## The input
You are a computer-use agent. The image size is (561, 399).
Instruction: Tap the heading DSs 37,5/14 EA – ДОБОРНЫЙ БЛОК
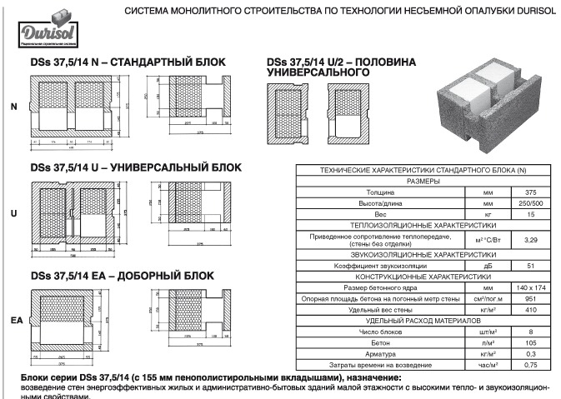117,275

--

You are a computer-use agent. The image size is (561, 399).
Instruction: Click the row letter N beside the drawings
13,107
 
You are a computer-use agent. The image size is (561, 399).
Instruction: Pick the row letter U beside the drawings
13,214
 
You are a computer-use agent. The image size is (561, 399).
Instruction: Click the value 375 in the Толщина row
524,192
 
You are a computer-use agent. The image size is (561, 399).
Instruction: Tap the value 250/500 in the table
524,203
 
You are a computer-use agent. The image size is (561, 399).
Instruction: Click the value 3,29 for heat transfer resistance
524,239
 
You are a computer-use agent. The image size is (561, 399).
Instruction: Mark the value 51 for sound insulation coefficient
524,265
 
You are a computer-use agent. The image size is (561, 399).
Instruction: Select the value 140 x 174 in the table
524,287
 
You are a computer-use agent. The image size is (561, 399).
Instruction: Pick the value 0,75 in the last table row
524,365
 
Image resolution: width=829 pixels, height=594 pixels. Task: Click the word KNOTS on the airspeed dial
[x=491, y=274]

## Task directions
Rewrite the lines starting with the line that contains "Image resolution: width=829" and going on through the line that contains "[x=491, y=274]", replacing "airspeed dial" with "airspeed indicator" and leaving everything else unchanged.

## Solution to this task
Image resolution: width=829 pixels, height=594 pixels. Task: Click the word KNOTS on the airspeed indicator
[x=491, y=274]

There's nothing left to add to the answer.